第2回:絶好調の音楽ライブ市場でのヒットの要はグローバリゼーションとパーソナライゼーション(ライブ・ネーション/ユニバーサル ミュージック編)~特集:“ヒット”の定義とは? 出版・音楽・映像分野のプロが語る各々の指標
公開日: 2023/11/01
米ロサンゼルスで行われた「Variety Entertainment & Technology Summit 2023」にて9月21日、パネル・ディスカッション「Building Hit Entertainment Across Platforms」が開催されました。出版、音楽、映像と多様なエンタテイメント分野のエグゼクティブが登壇し、雑誌記事の映像化、リアリティショーにみるファンの忠誠心、ポッドキャスト事情、音楽ライブ市場の成長など、幅広いエンタメのトレンドを通して、“ヒット”の定義と指標について語った様子をレポートします。
第2回は、ライブ・ネーションとユニバーサル ミュージック グループのエグゼクティブが、音楽ビジネスにおけるヒット要素として、グローバリゼーションとパーソナライゼーションを挙げました。
※本記事で触れられている内容は2023年9月時点の情報です
マイケル・シュナイダー(Michael Schneider)
Variety/テレビ・エディター
パネリスト
アグネス・チュー(Agnes Chu)
コンデナスト・エンターテインメント(Condé Nast Entertainment):社長
イーライ・ホルツマン(Eli Holzman)
ソニー・ピクチャーズ テレビジョン(Sony Pictures Television):ノンフィクション部門プレジデント
ラッセル・ウォラック(Russell Wallach)
ライブ・ネーション(Live Nation):メディア&スポンサーシップ部門代表
リシェル・パラム(Richelle Parham)
ユニバーサル ミュージック グループ(Universal Music Group):グローバルeコマース&ビジネスデベロップメント部門代表
ジュリー・マクナマラ(Julie McNamara)
Spotify:グローバル・ボッドキャスト・スタジオ代表
- 好調な音楽ライブ市場、ソーシャルメディアでファンとの結びつきを強化
- 音楽ビジネスは真のグローバリゼーションを実現
- ライブヒットの証は、パーソナルな体験と記憶
- アーティストとファンが1対1と感じられるパーソナライゼーションを
好調な音楽ライブ市場、ソーシャルメディアでファンとの結びつきを強化
世界最大級のライブ・エンタテイメント会社、ライブ・ネーションでメディア&スポンサーシップ部門を率いるラッセル・ウォラック氏はまず、音楽ライブイベント市場の動向について語りました。「パンデミックの前後で、オーディエンスの音楽ライブイベントに対する需要はあまり変わっていないと思います。今年、当社は1億人以上のファンにチケットを販売する見込みです。世界中で多くの音楽ファンがライブに足を運んでいますし、南米やアジア太平洋地域、米国では、あらゆるジャンルのあらゆるコンサートで記録的な動員が見られます。2022年の動員数は過去最高でしたが、2023年はそれ以上になるでしょう」。
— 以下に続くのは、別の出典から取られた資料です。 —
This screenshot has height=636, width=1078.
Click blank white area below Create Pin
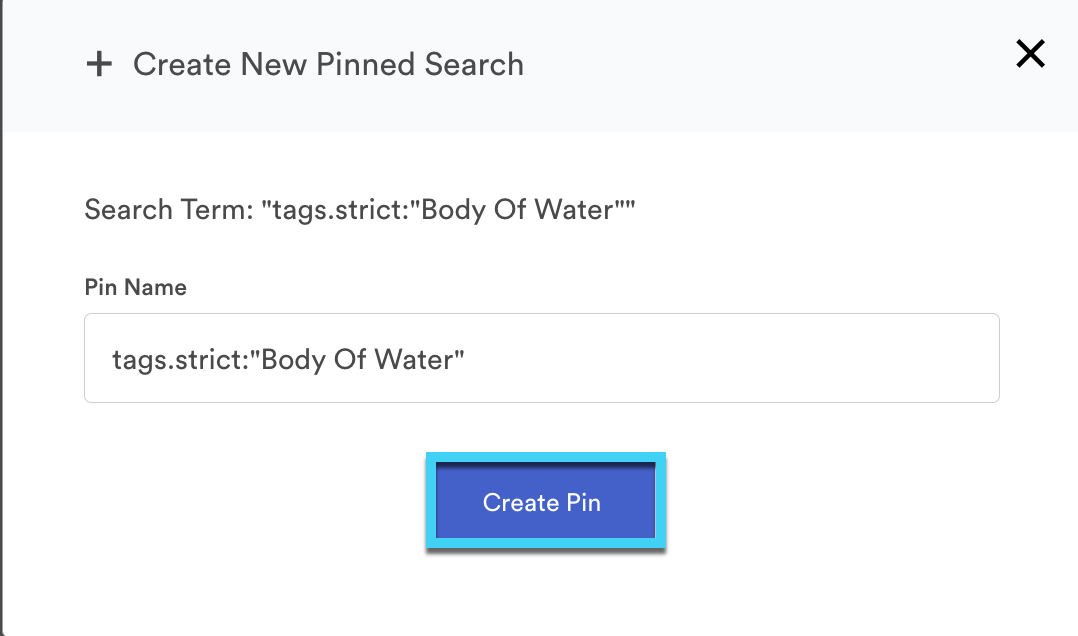[541, 595]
こうした好調に貢献しているのは、ソーシャルメディアの存在だというウォラック氏。「これまでの音楽マーケティングや告知といえば、新聞の全面広告やラジオ告知などが主流でしたが、今は素晴らしいデータやソーシャルメディアが存在します。以前はアーティストとファンが直接つながる手段などなかったのに、今はSpotifyやInstagram、TikTokなどのおかげで、アーティストが日々、ファンに向けていろいろなことを直接発信し、フォロワーに音楽を共有することで、誰でも世界ツアーを完売することが可能になったのです。これは、ブランド・ビジネスに身を置く、私たち皆にとってよいことだと思います」。

音楽ビジネスは真のグローバリゼーションを実現
さらに、音楽ビジネスのグローバリゼーションが進んでいることに触れたウォラック氏。「今は、ブラジルやコロンビア、メキシコ、韓国などのアーティストが、米国のアリーナやスタジアムのコンサート・チケットを完売し、逆に、これらの場所を主に活動していた米国や英国のアーティストが世界中を周り、インドにも行くようになっています。真のグローバリゼーションによって、世界中のファンが好きなアーティストの音楽を楽しむことで、ビジネスがどんどん成長していくでしょう。とても楽しみです」。